One of the questions we were playing with was “What do you do with space?”  The rhythmic pattern we were working with had moments of lots of space, and moments where several movements happened all at once.  It was a kind of sprung rhthym, all carried over a steady beat.  What I noticed was that in the spacious moments, I took time to get myself ready for the next burst of activity instead of resting in that spaciousness.  The result was that, to the extent that my mind was living in the future, my body went there as well and I ended up often doing things AHEAD of the beat.

In other words there was so much information I was taking in, including information about what to do next, what to sing, how the polyrhythms worked, what else was going on in the room, that my attention to the present moment was erased and I had a hard time just DOING.

This polarity between planning and doing is familiar to me.  When I meditate, and when my thoughts drift, they almost always drift to the future, to things I need to do or should be doing.  I notice that this keeps me away from being in the present and actually paying attention to what is happening all around me.

In group settings, this imbalance can lead to me missing a whole bunch of information about where a group is at, if my mind is fixed on where we are going, or where we need to go.

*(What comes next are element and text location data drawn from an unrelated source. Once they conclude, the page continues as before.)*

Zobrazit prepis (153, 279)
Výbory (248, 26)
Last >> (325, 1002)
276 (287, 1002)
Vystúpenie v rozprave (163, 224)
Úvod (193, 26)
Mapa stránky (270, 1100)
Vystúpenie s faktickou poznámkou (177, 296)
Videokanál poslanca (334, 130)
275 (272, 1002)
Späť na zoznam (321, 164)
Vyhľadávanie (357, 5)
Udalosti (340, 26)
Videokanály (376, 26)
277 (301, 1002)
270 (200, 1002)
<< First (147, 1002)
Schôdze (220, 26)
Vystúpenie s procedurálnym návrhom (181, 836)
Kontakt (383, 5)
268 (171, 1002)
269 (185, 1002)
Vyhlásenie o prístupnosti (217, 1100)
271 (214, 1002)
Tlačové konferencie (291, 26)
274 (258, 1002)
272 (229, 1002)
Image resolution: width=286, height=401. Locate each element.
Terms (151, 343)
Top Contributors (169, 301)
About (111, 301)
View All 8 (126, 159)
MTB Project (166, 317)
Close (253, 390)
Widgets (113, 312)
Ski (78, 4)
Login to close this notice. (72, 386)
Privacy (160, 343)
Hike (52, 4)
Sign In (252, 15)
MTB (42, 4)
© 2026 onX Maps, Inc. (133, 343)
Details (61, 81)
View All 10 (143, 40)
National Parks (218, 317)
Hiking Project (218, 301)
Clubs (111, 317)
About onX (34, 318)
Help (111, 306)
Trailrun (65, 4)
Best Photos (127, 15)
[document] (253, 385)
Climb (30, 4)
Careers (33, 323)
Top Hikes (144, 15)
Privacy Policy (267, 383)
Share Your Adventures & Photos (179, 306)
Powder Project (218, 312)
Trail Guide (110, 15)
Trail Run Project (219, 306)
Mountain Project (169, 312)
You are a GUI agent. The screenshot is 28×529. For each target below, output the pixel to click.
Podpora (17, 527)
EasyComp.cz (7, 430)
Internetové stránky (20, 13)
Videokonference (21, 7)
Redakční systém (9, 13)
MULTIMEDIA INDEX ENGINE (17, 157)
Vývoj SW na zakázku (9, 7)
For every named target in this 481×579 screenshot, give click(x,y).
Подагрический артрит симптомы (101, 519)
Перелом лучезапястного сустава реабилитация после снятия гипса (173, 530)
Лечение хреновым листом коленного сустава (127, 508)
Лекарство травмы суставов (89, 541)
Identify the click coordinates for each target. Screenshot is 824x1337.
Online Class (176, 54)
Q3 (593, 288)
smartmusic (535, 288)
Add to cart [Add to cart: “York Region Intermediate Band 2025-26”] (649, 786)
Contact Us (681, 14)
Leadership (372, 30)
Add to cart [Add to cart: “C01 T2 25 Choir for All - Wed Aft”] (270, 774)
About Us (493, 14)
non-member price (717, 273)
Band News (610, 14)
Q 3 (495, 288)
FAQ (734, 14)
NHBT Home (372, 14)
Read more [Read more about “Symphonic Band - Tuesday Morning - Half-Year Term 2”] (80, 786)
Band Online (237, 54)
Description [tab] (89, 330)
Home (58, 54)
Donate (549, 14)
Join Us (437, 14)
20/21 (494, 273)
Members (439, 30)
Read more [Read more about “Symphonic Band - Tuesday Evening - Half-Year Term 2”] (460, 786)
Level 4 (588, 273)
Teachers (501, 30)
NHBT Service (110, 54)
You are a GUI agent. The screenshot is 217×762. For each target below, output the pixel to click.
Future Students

By contrast, when I focus on the present, and on doing rather than planning, I am in balance.  Balance in this case means that every part of my mind and body is HERE.  Imbalance is when some part of your mind or body shifts elsewhere, and you very often topple in that case – physically or otherwise.  Being present opens up the spaciousness of the present moment (what Harrison Owen calls “Expanding our Now“) and ironically opens many more possibilities and pathways for action.

So my learning from all of this is that information overload obscures attention, fills space and limits possibilities.